Abstract
Living organisms must maintain proper regulation including defense and healing. Life-threatening problems may be caused by pathogens or an organism’s own cells’ deficiency or hyperactivity, in cancer or auto-immunity. Life evolved solutions to these problems that can be conceptualized through the lens of information security, which is a well-developed field in computer science. Here I argue that taking an information security view of cell biology is not merely semantics, but useful to explain features of cell signaling and regulation. It also offers a conduit for cross-fertilization of advanced ideas from computer science, and the potential for biology to inform computer science. First, I consider whether cells use passwords, i.e., precise initiation sequences that are required for subsequent signals to have any effect, by analyzing chromatin regulation and cellular reprogramming. Second, I consider whether cells use the more advanced security feature of encryption. Encryption could benefit cells by making it more difficult for pathogens to hijack cell networks. Because the ‘language’ of cell signaling is unknown, i.e., similar to an alien language detected by SETI, I use information theory to consider the general case of how non-randomness filters can be used to recognize (1) that a data stream encodes a language, rather than noise, and (2) quantitative criteria for whether an unknown language is encrypted. This leads to the result that an unknown language is encrypted if efforts at decryption produce sharp decreases in entropy and increases in mutual information. A fully decrypted language should have minimum entropy and maximum mutual information. The magnitude of which should scale with language complexity. I demonstrate this with a simple numerical experiment on English language text encrypted with a basic polyalphabetic cipher. I conclude with unanswered questions for future research.
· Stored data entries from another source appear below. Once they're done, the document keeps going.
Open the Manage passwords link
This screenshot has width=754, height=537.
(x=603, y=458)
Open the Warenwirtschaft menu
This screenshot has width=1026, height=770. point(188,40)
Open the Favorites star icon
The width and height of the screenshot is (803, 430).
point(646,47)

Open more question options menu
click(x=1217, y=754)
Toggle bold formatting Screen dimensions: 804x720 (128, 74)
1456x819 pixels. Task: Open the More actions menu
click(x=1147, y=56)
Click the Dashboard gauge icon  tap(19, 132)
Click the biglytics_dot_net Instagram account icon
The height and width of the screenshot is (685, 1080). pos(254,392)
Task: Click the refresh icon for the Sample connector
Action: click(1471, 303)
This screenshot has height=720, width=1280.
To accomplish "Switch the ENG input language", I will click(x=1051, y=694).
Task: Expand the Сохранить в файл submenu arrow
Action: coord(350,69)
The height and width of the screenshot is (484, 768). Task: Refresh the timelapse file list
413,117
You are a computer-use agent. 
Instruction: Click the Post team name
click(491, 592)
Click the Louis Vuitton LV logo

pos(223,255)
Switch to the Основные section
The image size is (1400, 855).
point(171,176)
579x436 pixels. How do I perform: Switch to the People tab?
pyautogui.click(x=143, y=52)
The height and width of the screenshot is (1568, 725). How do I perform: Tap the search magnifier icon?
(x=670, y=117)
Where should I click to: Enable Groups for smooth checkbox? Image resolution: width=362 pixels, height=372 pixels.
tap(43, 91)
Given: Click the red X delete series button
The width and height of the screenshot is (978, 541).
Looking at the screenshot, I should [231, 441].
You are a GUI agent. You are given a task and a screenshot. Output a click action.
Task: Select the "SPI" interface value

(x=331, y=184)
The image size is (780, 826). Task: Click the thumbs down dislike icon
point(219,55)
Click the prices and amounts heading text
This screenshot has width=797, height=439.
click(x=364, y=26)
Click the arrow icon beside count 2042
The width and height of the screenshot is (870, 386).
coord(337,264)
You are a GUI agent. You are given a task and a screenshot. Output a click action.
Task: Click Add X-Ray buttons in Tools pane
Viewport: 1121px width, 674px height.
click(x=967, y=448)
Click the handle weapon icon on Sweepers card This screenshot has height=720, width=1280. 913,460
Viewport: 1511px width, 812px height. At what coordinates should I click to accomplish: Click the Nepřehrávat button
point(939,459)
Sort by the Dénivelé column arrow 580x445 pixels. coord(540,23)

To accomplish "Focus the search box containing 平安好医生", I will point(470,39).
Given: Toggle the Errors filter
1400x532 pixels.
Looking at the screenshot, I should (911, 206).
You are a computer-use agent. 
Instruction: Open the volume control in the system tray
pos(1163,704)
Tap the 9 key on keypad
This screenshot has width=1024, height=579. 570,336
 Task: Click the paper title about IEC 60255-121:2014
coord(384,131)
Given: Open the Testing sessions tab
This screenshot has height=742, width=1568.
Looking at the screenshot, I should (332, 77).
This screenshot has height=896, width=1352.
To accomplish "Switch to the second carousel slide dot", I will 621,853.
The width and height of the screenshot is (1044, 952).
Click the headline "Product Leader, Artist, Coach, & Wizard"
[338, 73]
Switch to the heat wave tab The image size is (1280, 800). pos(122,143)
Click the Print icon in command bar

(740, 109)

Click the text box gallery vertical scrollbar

Cell signaling and regulatory networks transmit, receive, and process information resulting in decision making concerning growth, defense, differentiation, migration, apoptosis, metabolism, and other processes1,2. Groundbreaking studies over the last several decades have elucidated properties of cellular biochemical signaling and regulatory networks, including scale-free, robustness, fragility, noise-filtering, bistability, controllability, ultrasensitivity, signal dissipation, amplification, memory, modularity, feedfoward and other motifs, which are reviewed by Krakauer and colleagues2, Uda and Kuroda3, Mousavian and colleagues4,5, Walterman and Klipp6, Azeloglu and Iyengar1, and Antebi and colleagues7. Cell networks can become dysfunctional through somatic mutation, chemical injury, infection, or other processes, that achieve varying degrees of control over the network8. Here, I begin to consider these processes through the lens of information security, which as far as I can determine is not common. This is notable for its stark contrast to human telecommunications, where cybersecurity is of paramount importance9. In an elegant and trenchant examination of theoretical biology, Krakauer and colleagues argue “before we can look for patterns, we often need to know what kinds of patterns to look for, which requires some fragments of theory to begin with10.” Therefore, I propose fragments of theory for information security in cells for the community to begin to hunt for patterns and test predictions.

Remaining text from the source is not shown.